Day Seven: Let’s Scare Jessica to Death (1971)
Wow. Let’s Scare Jessica to Death really isn’t the movie I expected at all. I remember seeing the VHS box at the movie store, and being afraid to rent it based on that title alone. I had already been appropriately desensitized to violence with Freddy, Jason and whatever other vengeance seeking corpses were available, but the idea of a group of people getting together to drive a young woman insane was too much for this nine year old. I wasn’t interested in (or willing to deal with) psychological violence just yet.
So I never watched the film until last night, and I have to say that the nine year old Chuck (though it was Charlie at the time), would have been disappointed. For one the film is atmospheric instead of gory (a no-no for nine year old Charlie) and two the film isn’t what the title implies. The atmospheric part is better for 28 year old Chuck. The plot is neither better or worse, though, as we’ve already established, few horror films live up to the imagination of a frightened child.
The title doesn’t entirely lie. The film is about a young woman named Jessica, (Zohra Lampert) who’s feeling a bit fragile after a recent stay in a mental institution. Jessica and her husband decide to buy a house in a remote countryside so Jessica can recoup in peace; a good idea in real life, but never in the realm of the horror movie. Her friends aren’t the problem though, its a more traditional, less scary, force at work, and the film, if you’re paying any attention at all, tips its hand real early with a photo found in the newly acquired, possibly haunted house.

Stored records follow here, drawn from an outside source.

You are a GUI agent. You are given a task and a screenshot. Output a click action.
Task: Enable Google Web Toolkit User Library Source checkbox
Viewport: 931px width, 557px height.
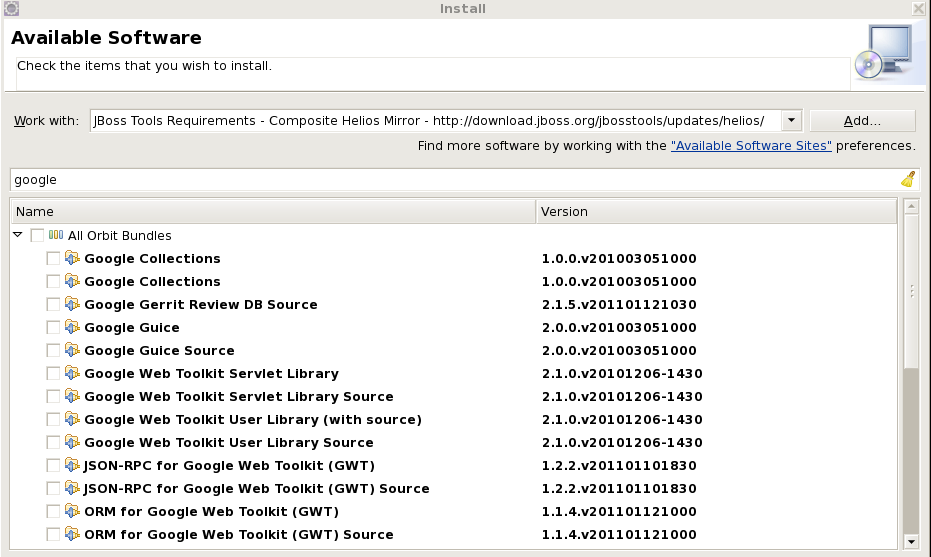[53, 443]
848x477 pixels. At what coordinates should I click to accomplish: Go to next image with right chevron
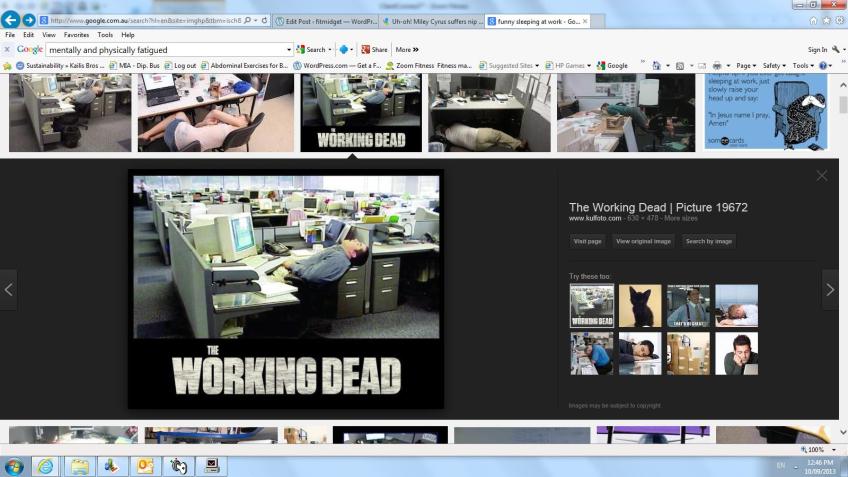[830, 290]
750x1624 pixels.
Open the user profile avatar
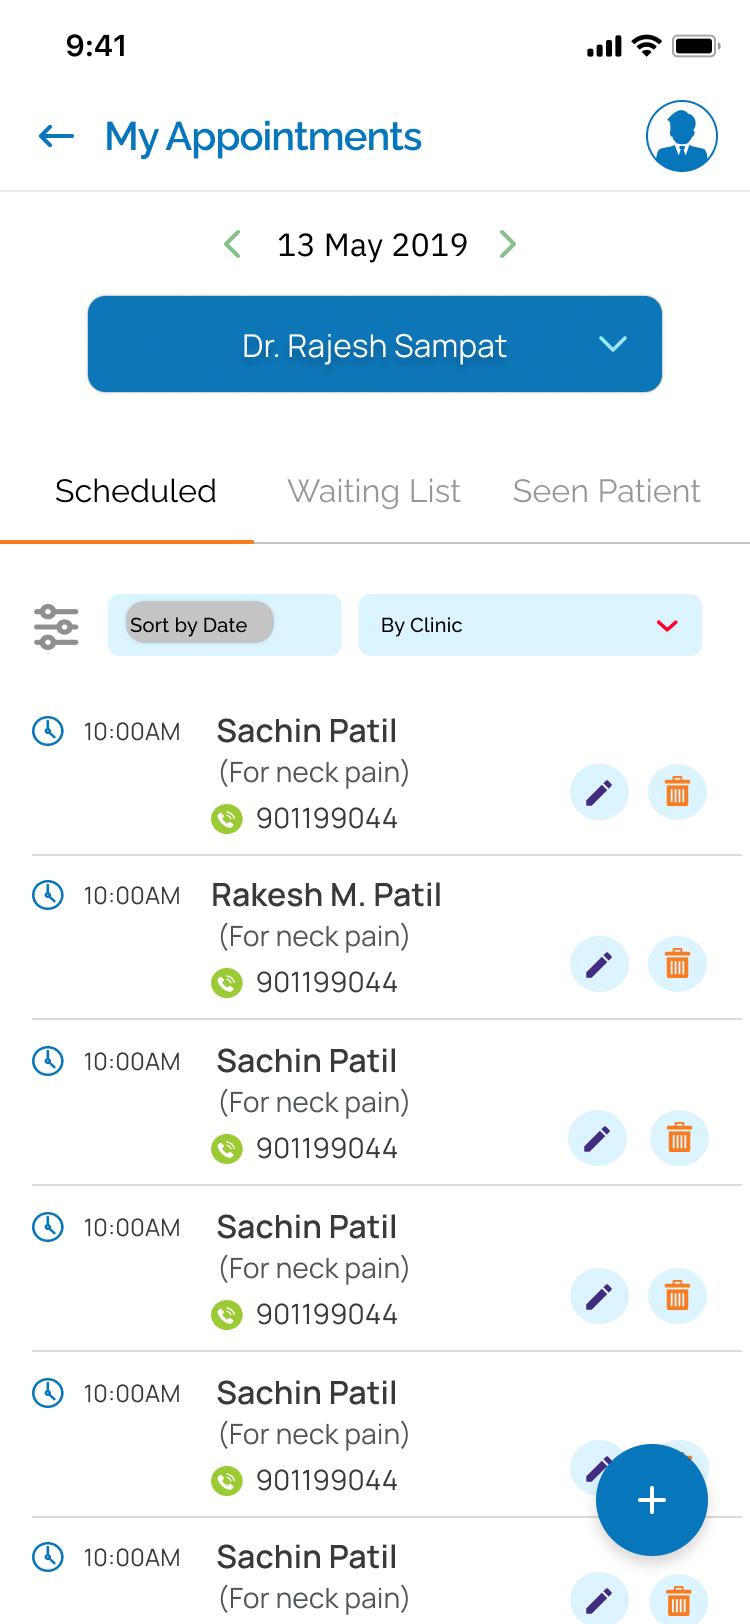[681, 136]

I complained yesterday that 1408 was well crafted but let us off the hook too easy. Let’s Scare Jessica to Death is not as well crafted, but doesn’t let us off the hook. Jessica solves the mystery, but the movie is quick to point out that that doesn’t really improve her situation, in fact, the mystery may not even exist to begin with (though the movie doesn’t do a whole lot with that possibility.)
The reason to see this low budget little chiller is the atmosphere and an impressively sustained all around general eeriness. I was never too involved in Jessica’s plight (she’s not particularly sympathetic) but the sound design and that creepy as hell lake in late autumn worked on me the way I’m sure it was intended to. Let’s Scare Jessica to Death feels like the way you’d dream about a horror movie the night after watching it; things are hauntingly vague and tradtional filler scenes seem to be missing. People come and go here for long stretches of time unaccounted for. This may have been poor juggling in the script department but it ultimately works in the film’s favor.

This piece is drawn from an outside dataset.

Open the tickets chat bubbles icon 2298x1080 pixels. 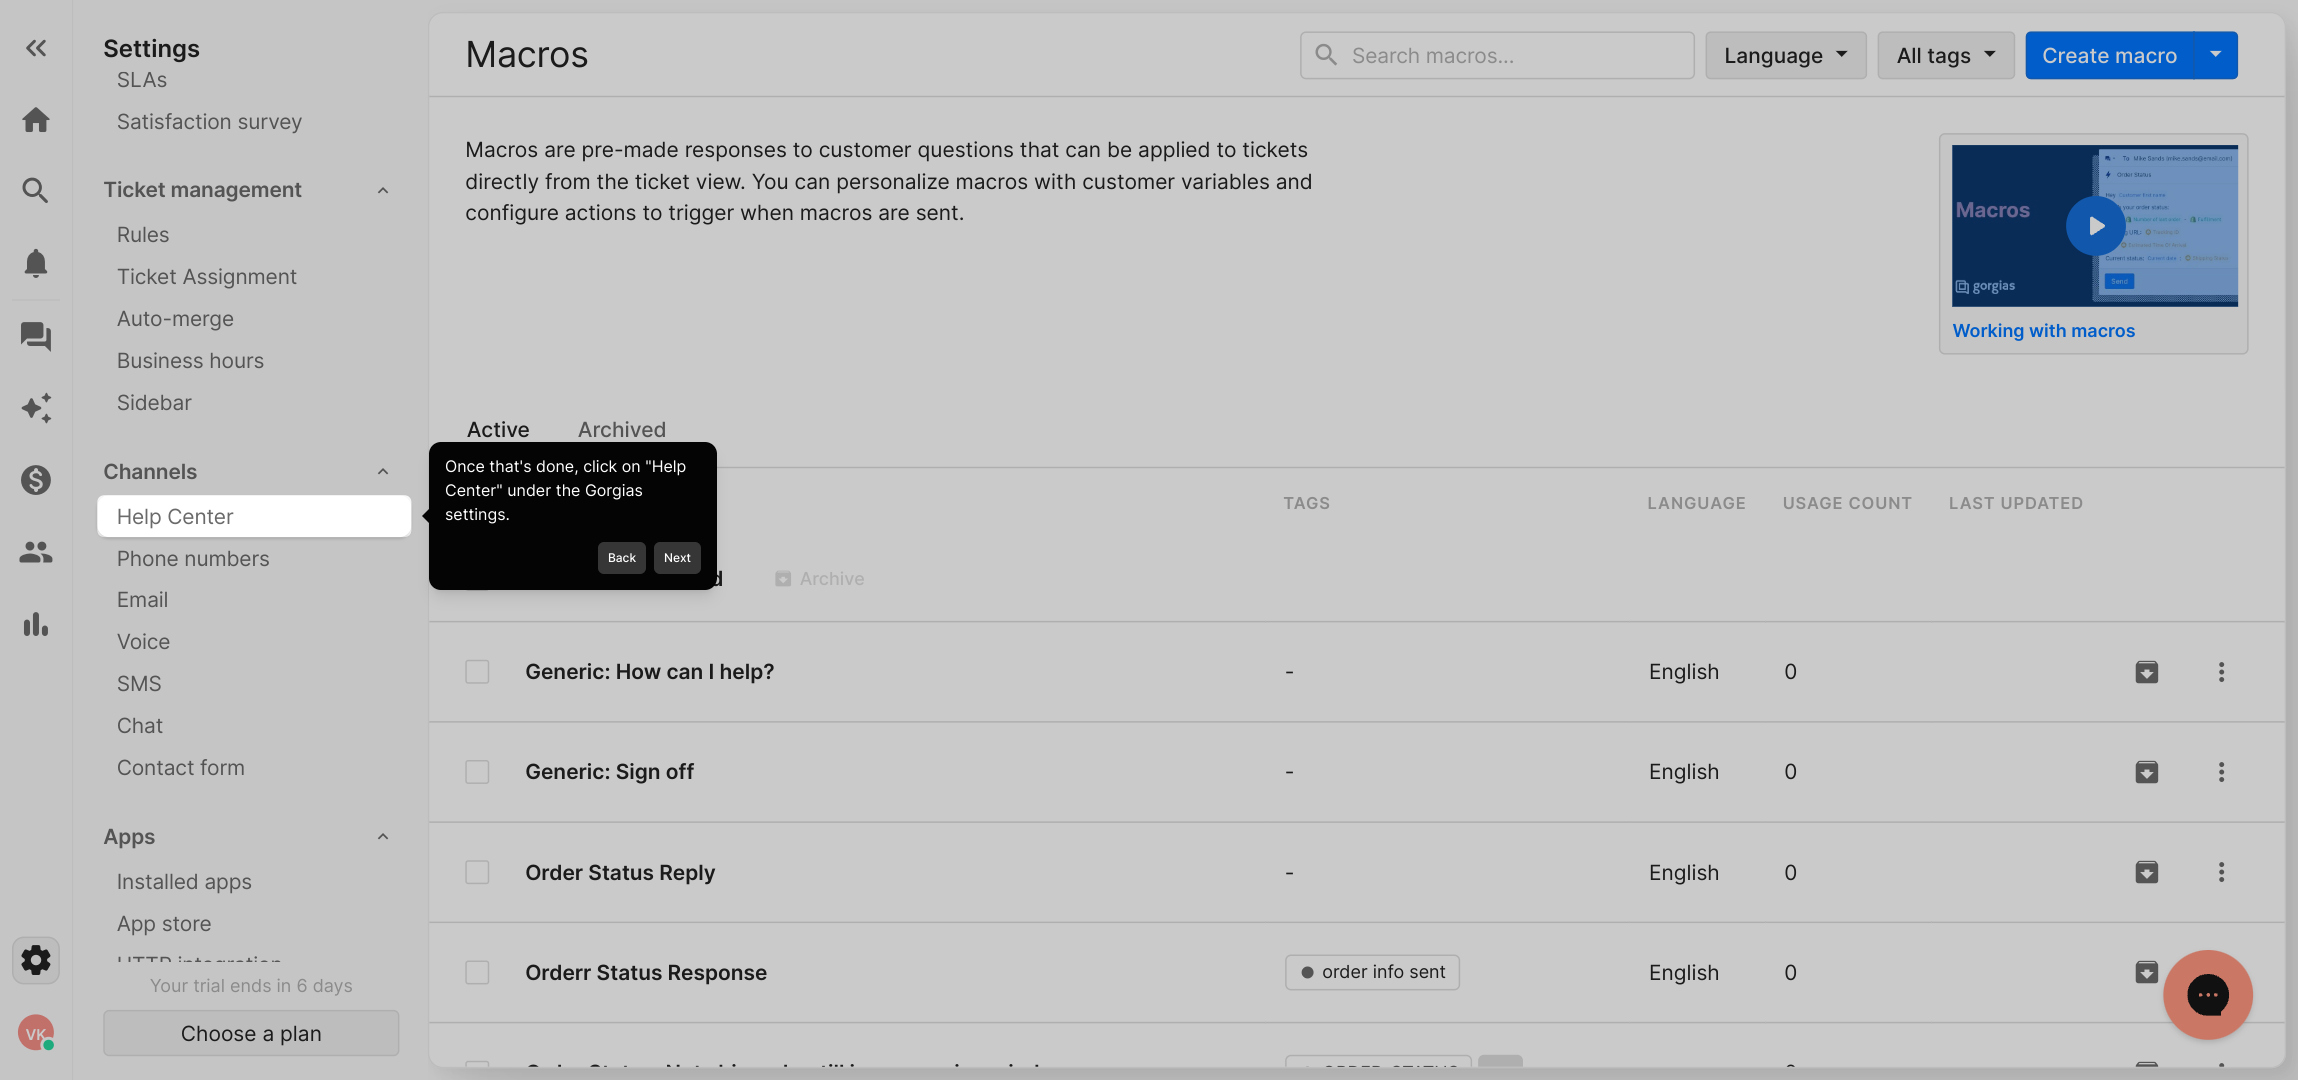[x=36, y=336]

The director here, John Hancock, has a light touch. He doesn’t pound away on the score or the things in the background or the faux jump scares, everything is hushed and every shot is held a beat longer than you expect or want. About an hour in you realize that you may be authentically uneasy when Jessica decides to take another dip in the lake. What is it about lakes in Autumn anyway?
Maybe its because only certain things can stand to be in water that cold.


October 7th, 2007 at 11:23 pm
As a kid, this movie would scare the crap out of me whenever it would play on local late night TV…and I don’t think I ever watched it. Parts of it maybe. I think I could make a whole list of movies that scared me as a kid that I never saw.